/---
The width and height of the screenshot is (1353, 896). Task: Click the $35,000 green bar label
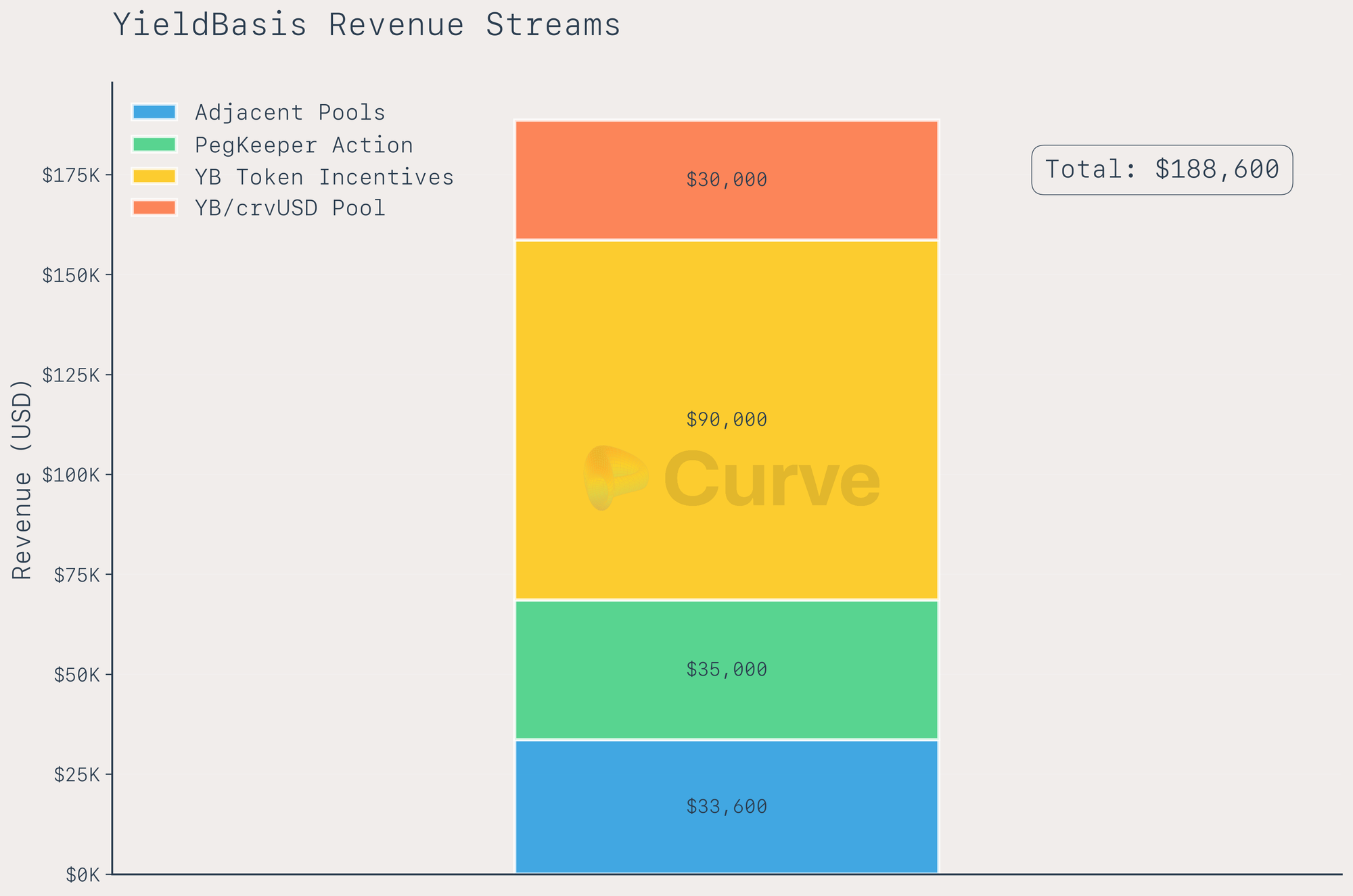pyautogui.click(x=727, y=670)
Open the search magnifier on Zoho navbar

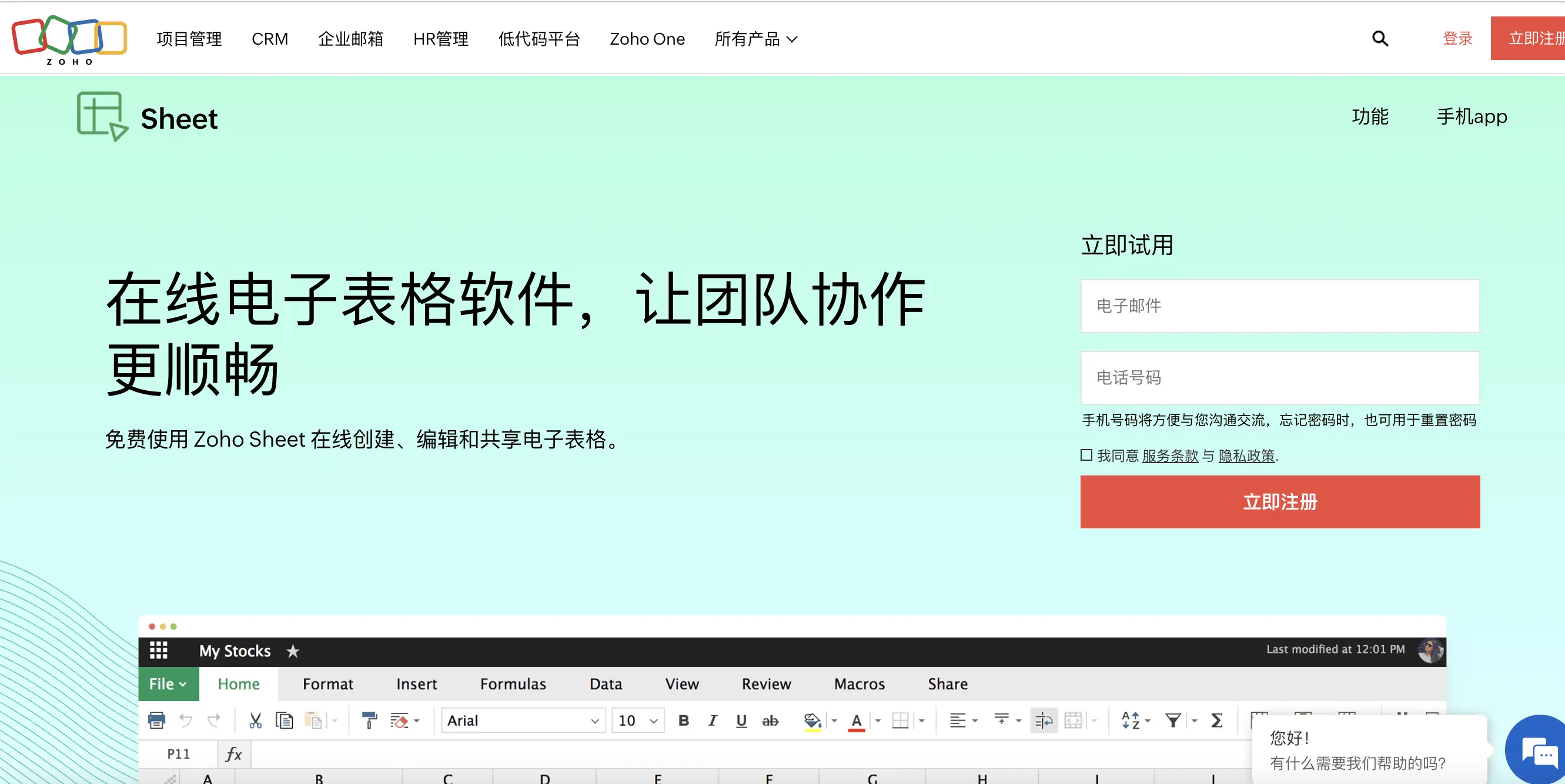(1380, 38)
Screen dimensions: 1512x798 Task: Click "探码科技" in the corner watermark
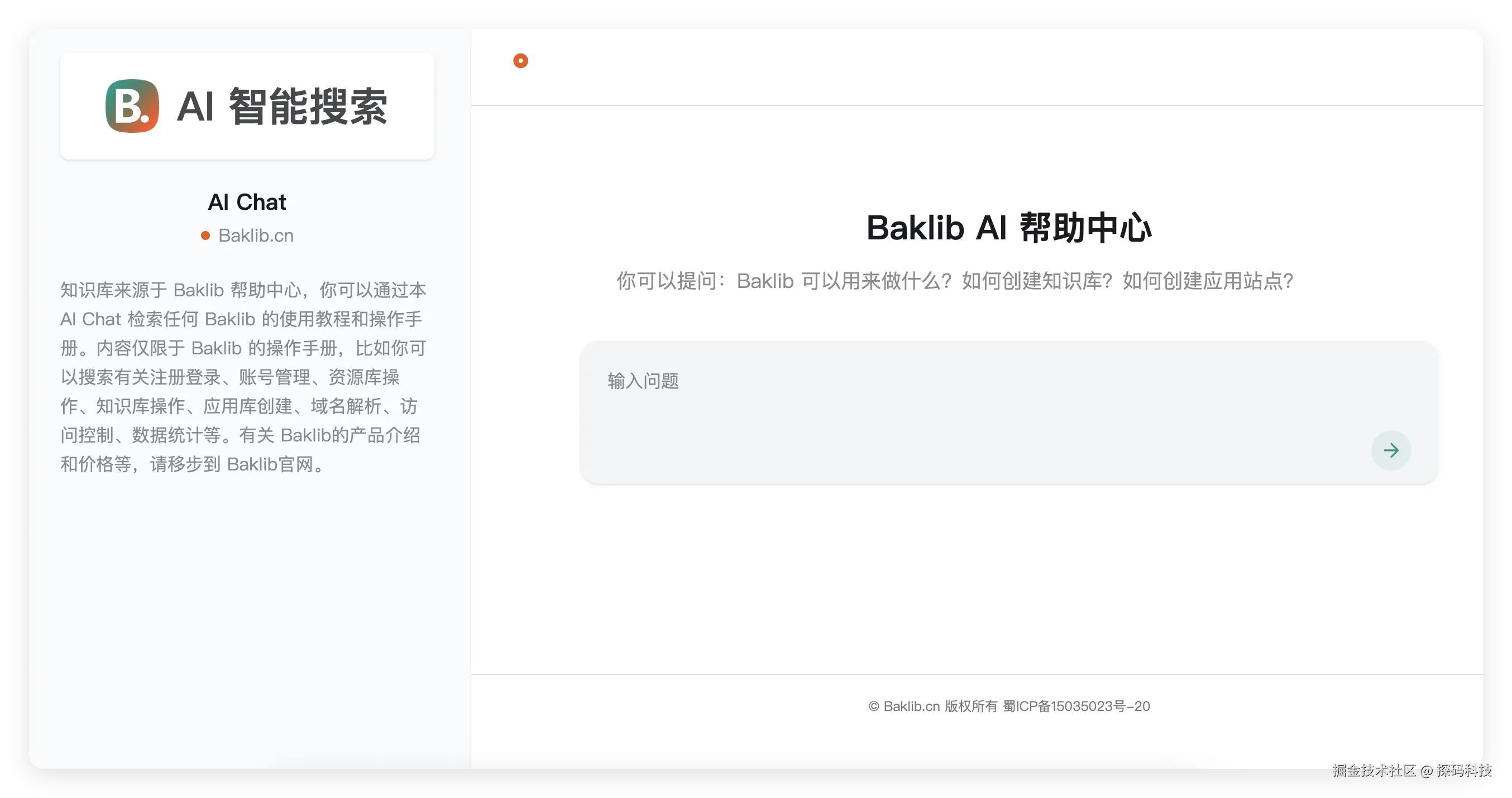[x=1464, y=771]
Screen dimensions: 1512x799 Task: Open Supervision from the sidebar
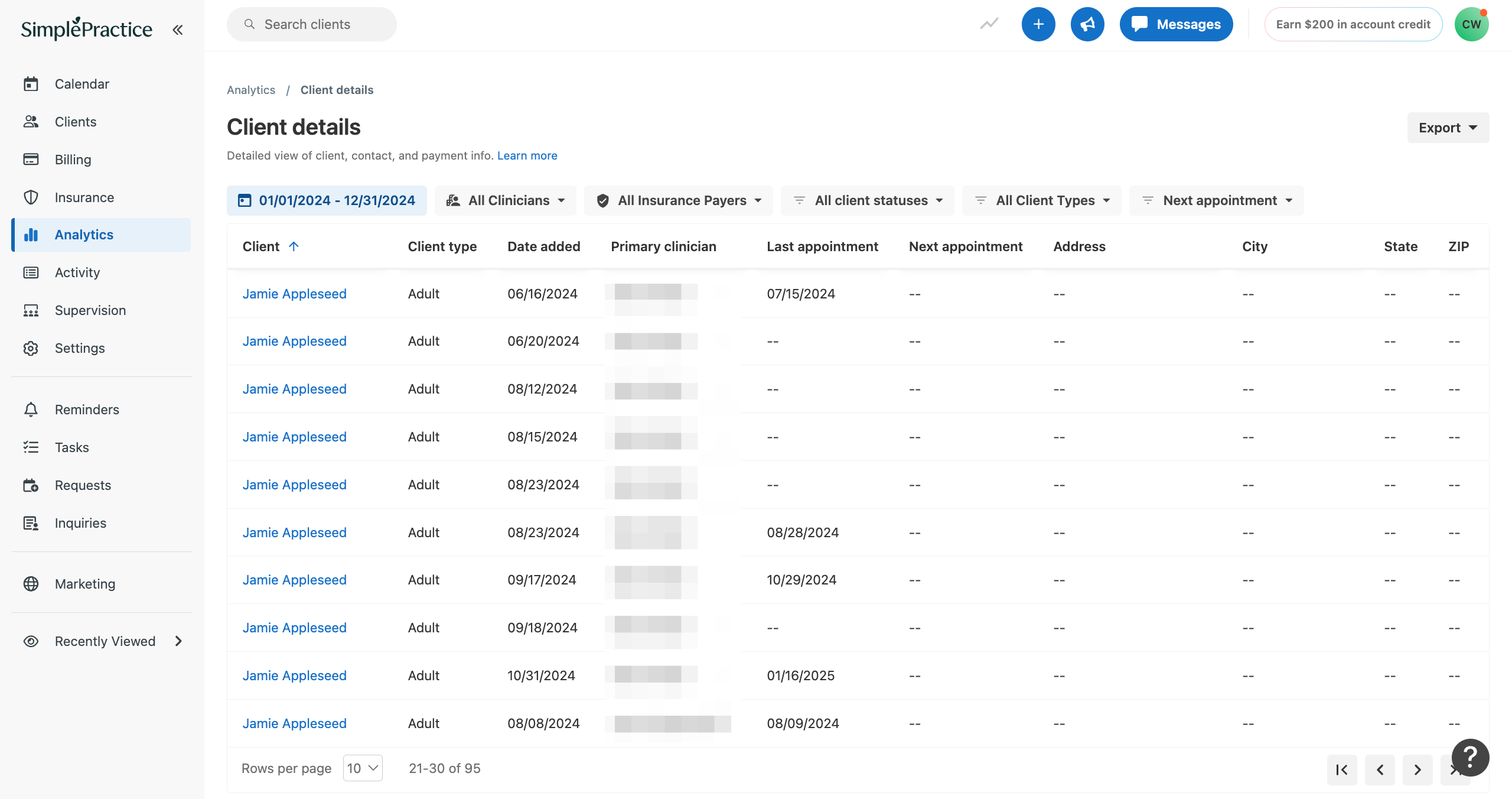coord(90,310)
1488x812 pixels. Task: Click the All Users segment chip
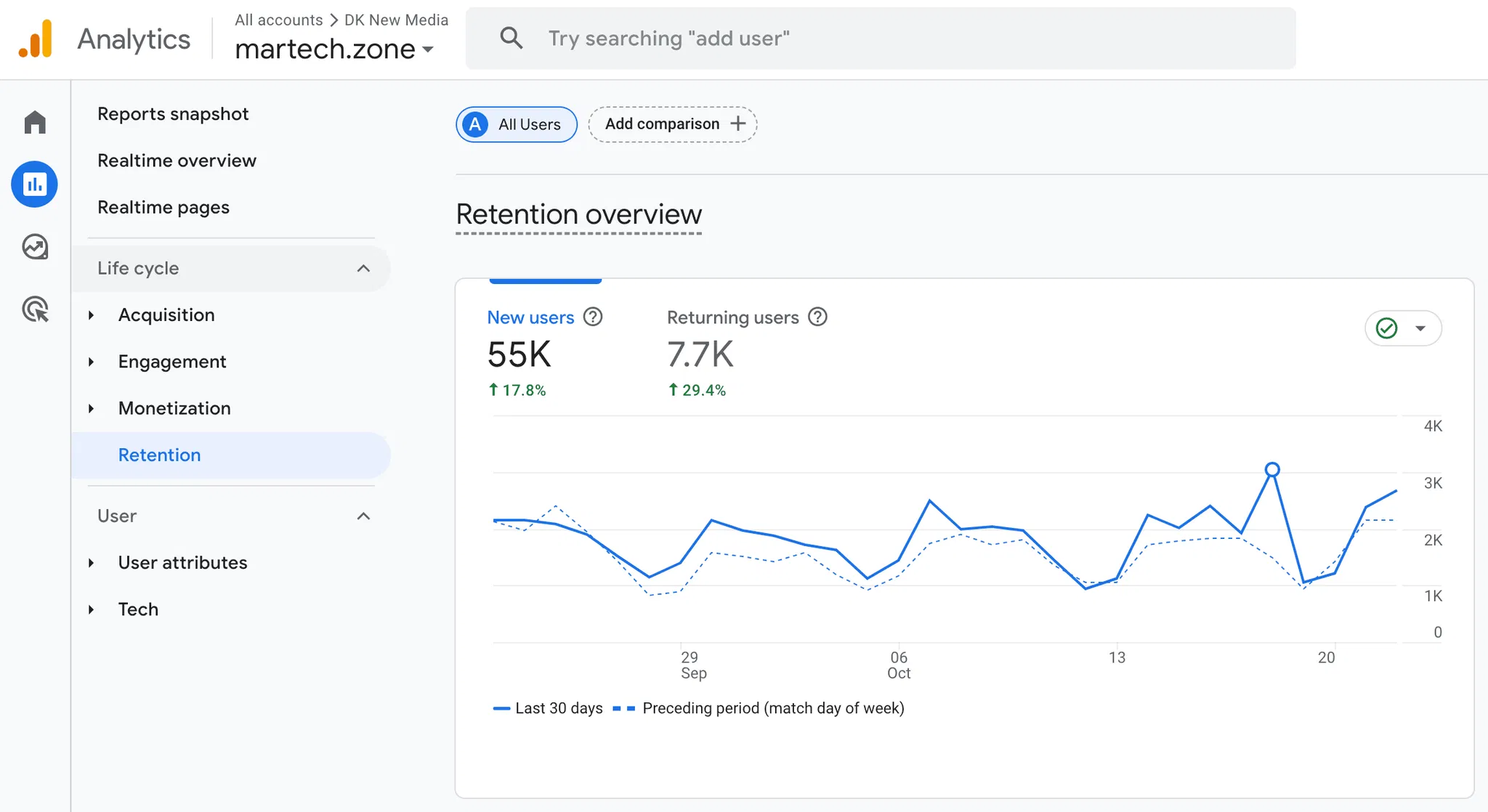coord(517,124)
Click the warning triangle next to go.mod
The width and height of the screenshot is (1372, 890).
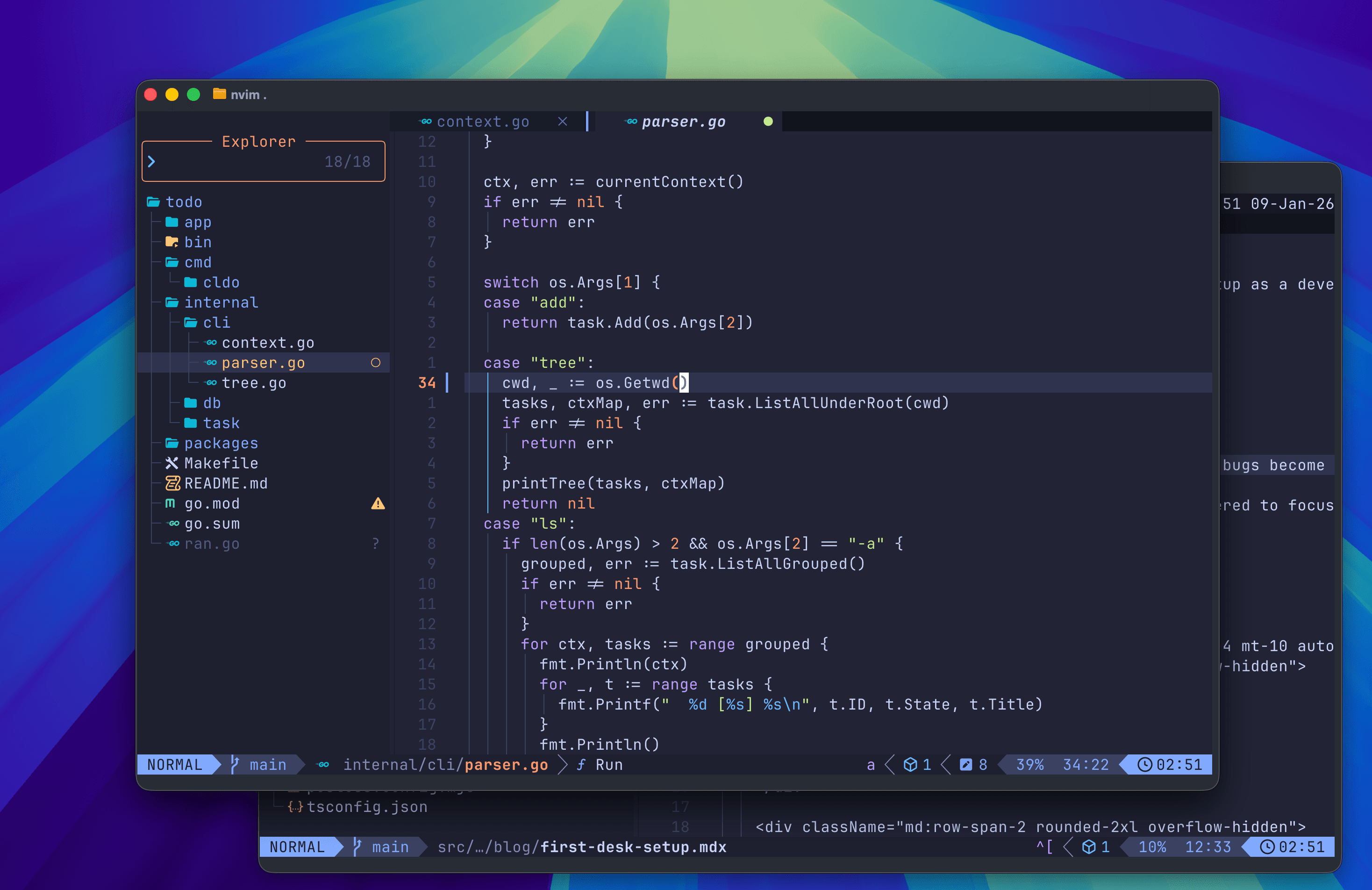(378, 503)
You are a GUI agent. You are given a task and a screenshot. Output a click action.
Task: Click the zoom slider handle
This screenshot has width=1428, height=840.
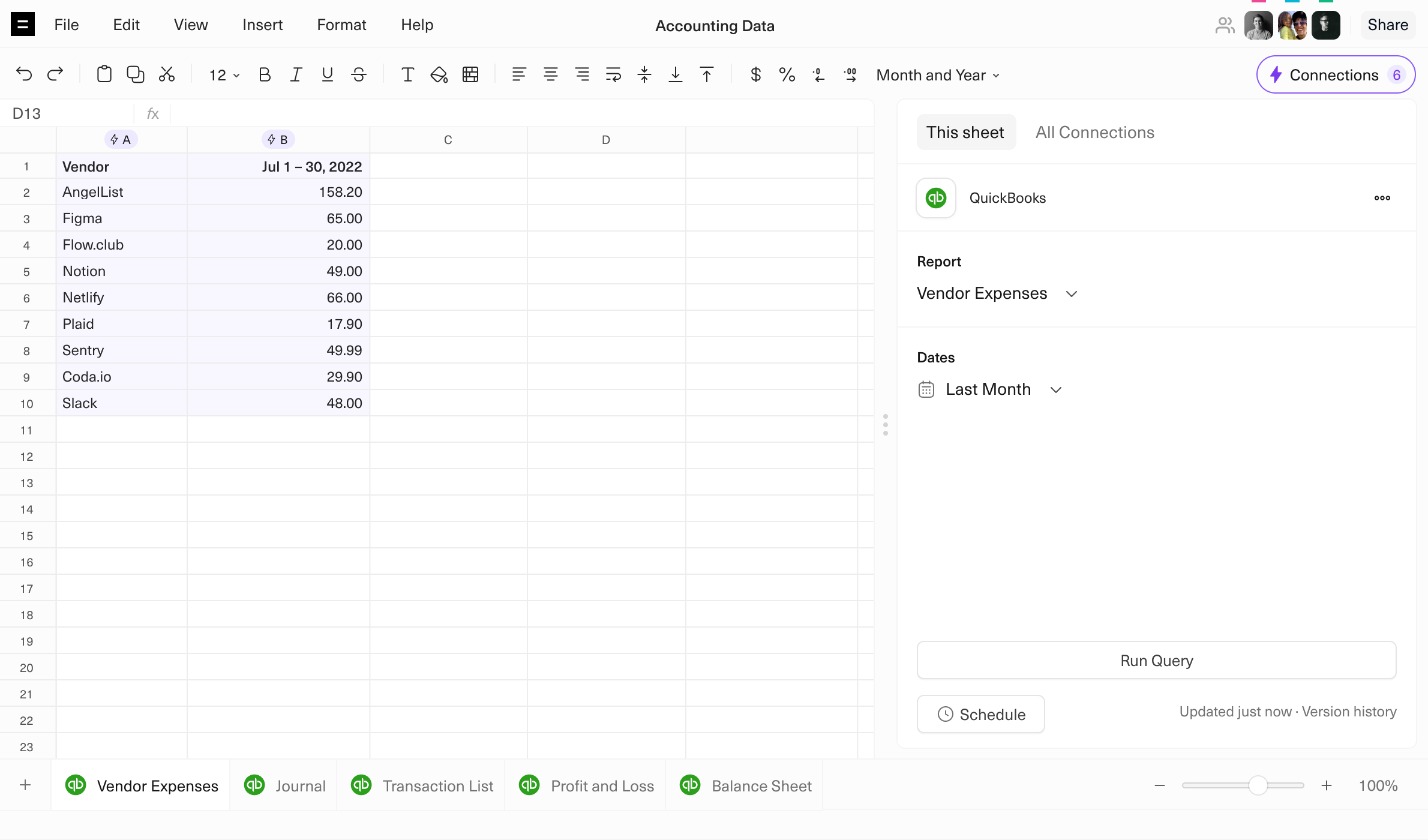click(1258, 785)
\---
How to complete this task → The answer should contain all the material above, copied exactly, and no images.

Exercise response →
The width and height of the screenshot is (1353, 896). Task: Click the $35,000 green bar label
pyautogui.click(x=727, y=670)
Open the search magnifier on Zoho navbar

(1380, 38)
Screen dimensions: 1512x798 Task: Click "探码科技" in the corner watermark
[x=1464, y=771]
Screen dimensions: 1512x799 Task: Open Supervision from the sidebar
coord(90,310)
1488x812 pixels. Task: Click the All Users segment chip
coord(517,124)
Click the warning triangle next to go.mod
The width and height of the screenshot is (1372, 890).
(378, 503)
You are a GUI agent. You are given a task and a screenshot. Output a click action.
Task: Click the zoom slider handle
This screenshot has width=1428, height=840.
click(1258, 785)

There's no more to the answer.